Dos and Don'ts of Machine Learning in Computer Security笔记
出处:Usenix security 2022 Summer Accepted Paper
作者:Daniel Arp, Erwin Quiring, Pendlebury et. al.(欧洲那块的)
话题:机器学习用于安全应用过程中的微妙陷阱、如何”安全“地进行机器学习安全应用
论文链接:https://www.usenix.org/system/files/sec22summer_arp.pdf
Abstract & Introduction
- Problem:
- ML in Sec is prone to subtle(微妙的) pitfalls(陷阱)
- Influence: undermine performance & unsuitable for security tasks and practical deployment
- Contribution:
- Pitfall Identification: Identify common pitfalls(design & implement & evaluate)
- Prevalence Analysis: pitfall influence with experiments
- Impact Analysis: actionable recommendations to avoid or mitigate pitfalls
Pitfalls in Machine Learning

Pitfalls in Data Collection and Labeling
Sampling Bias
- data doesn't represent the true data distribution
- bias origin: rely on synthetic data or to combine data from different sources
- recommendation: avoid mix of data from incompatible sources, limitations of dataset should be openly discussed.
Label Inaccuracy
- ground-truth labels are inaccurate, unstable or erroneous, affecting the overall performance
- inaccuracy origin: reliable labels are typically not available in relevant security problems resulting in chicken-and-egg problem, label shift
- recommendation: labels should be verified whenever possible.

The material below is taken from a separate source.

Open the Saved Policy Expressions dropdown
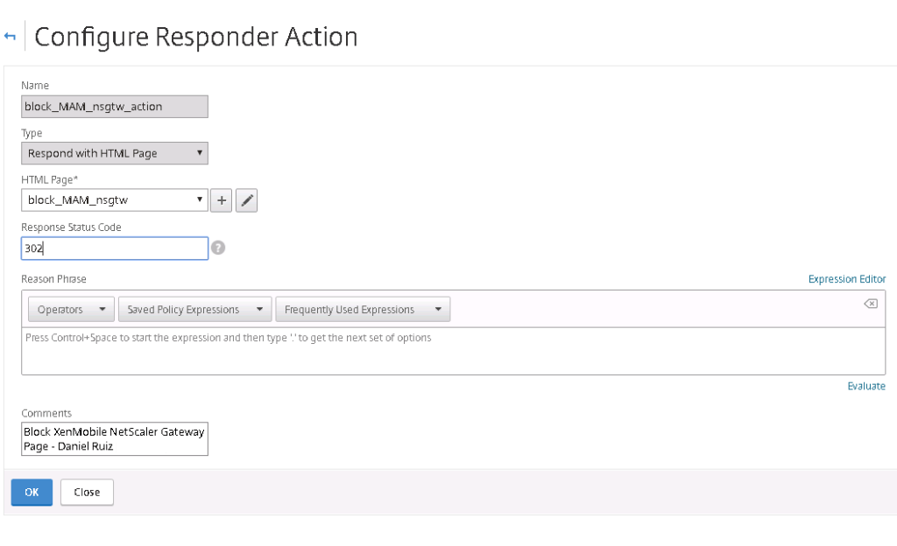 194,309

If noisy labels: robust models or loss functions, modeling label noise in learning process, cleansing noisy labels in training data
Pitfalls in System Design and Learning
Data Snooping
- data snooping results in over-optimistic results
- test snooping: test set is used to train
- temporal snooping: common pitfall, occurs if time dependencies within the data are ignored
- selective snooping: cleansing of data based on information not available in practice
- recommendation: split test data early and stored separately until evaluation, consider temporal dependencies, with experiments on more recent data
Spurious Correlations
- Artifacts unrelated result in shortcut patterns,which causes high risk of overestimating the capabilities of the method and misjudging its practical limitations.
- recommendation: explanation techniques for ML, clearly defining spurious correlations objective in advance and validating.

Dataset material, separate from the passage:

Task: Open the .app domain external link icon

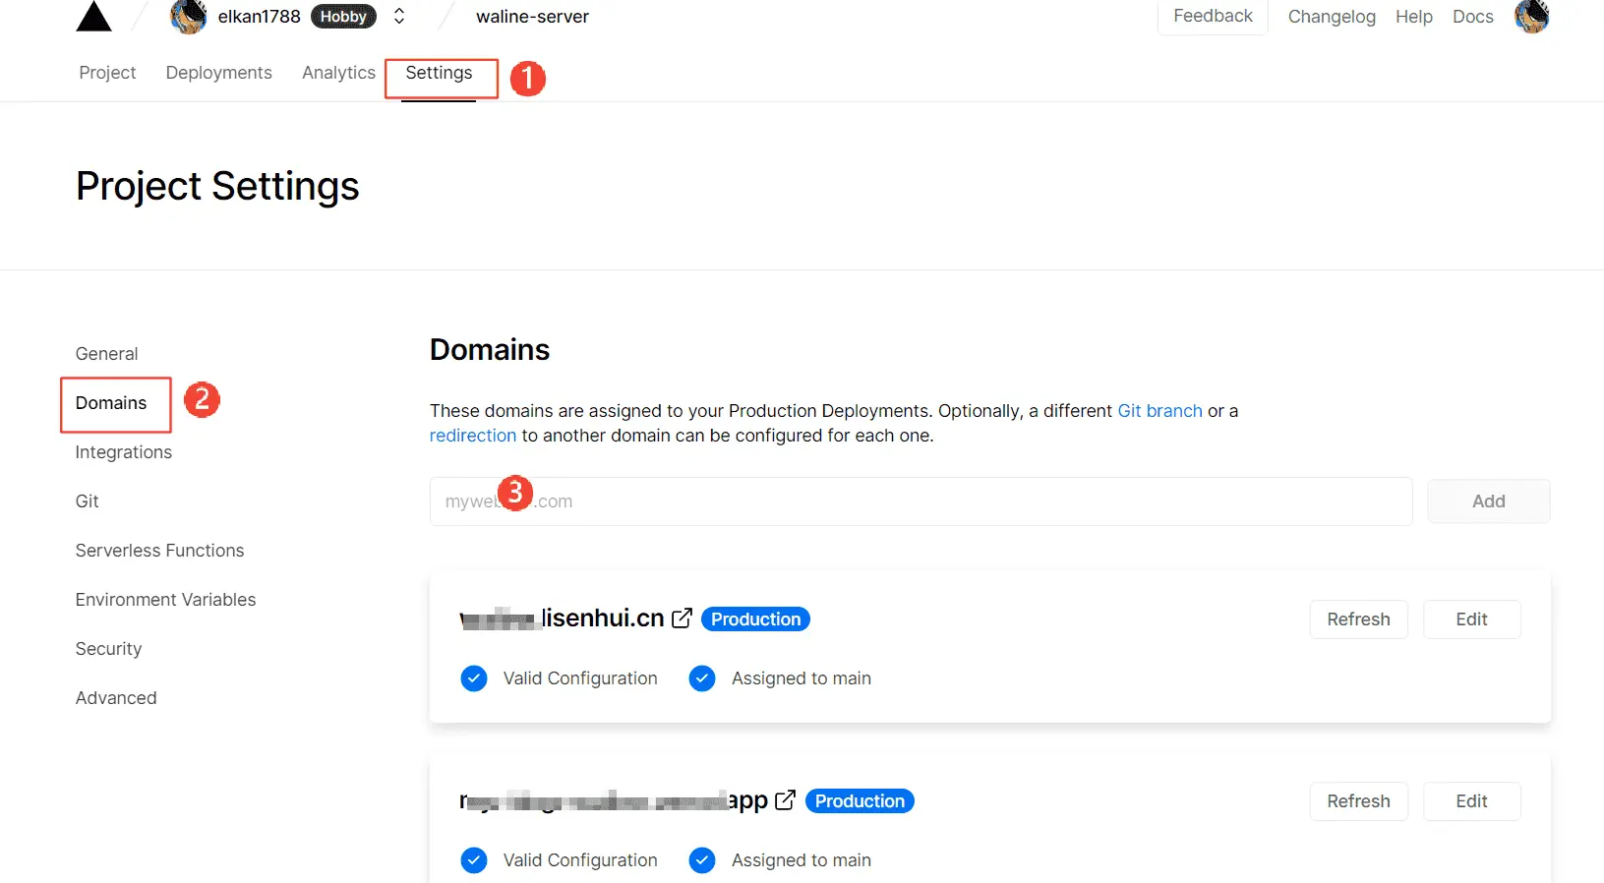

Biased Parameter Selection
- final parameters depend on the test set rather than train set.
- best-performing model suffer from a biased parameter selection
- recommendation: use validation set, strict data isolation.
Pitfalls in Performance Evaluation
Inappropriate Baseline
- there exists no universal learning algorithm that outperforms all other approaches in general.
- overly complex learning method increases the chances of overfitting
- recommendation: use simple models throughout evaluation, use AutoML find baseline, check whether non-learning approaches are also suitable.
Inappropriate Performance Measures
- not all of performance measures are suitable in the context of security, refers to the inappropriate description of performance
- recommendation: consider the practical deployment of model and identify measures
Base Rate Fallacy
- large class imbalance is ignored, refers to misleading interpretation of results.
- recommendation: advocate precision and recall, Matthews Correlation Coefficient, ROC, AUC, discuss FP
Pitfalls in Deployment and Operation
Lab-Only Evaluation
- A learning-based system is solely evaluated in a laboratory setting, without discussing itr practical limitations.
- Recommendation: move away from a laboratory setting and approximate a real-world settings accurately as possible.
Inappropriate Threat Model
- security of ML is not considered, exposing the system to a variety of attacks, such as poisoning and evasion attacks.
- Recommendation: threat models should be defined precisely and systems evaluated with respect to them, focus on white-box attack where possible.
Prevalence Analysis
3 Central Observation:
- there is a lack of awareness for the identified pitfalls(most authors agree)
- the pitfalls are widespread in security literature and there is a need for mitigating them
- a consistent understanding of the identified pitfalls is still lacking
Impact Analysis
- mobile malware detection (P1, P4, and P7)
- vulnerability discovery (P2, P4, and P6)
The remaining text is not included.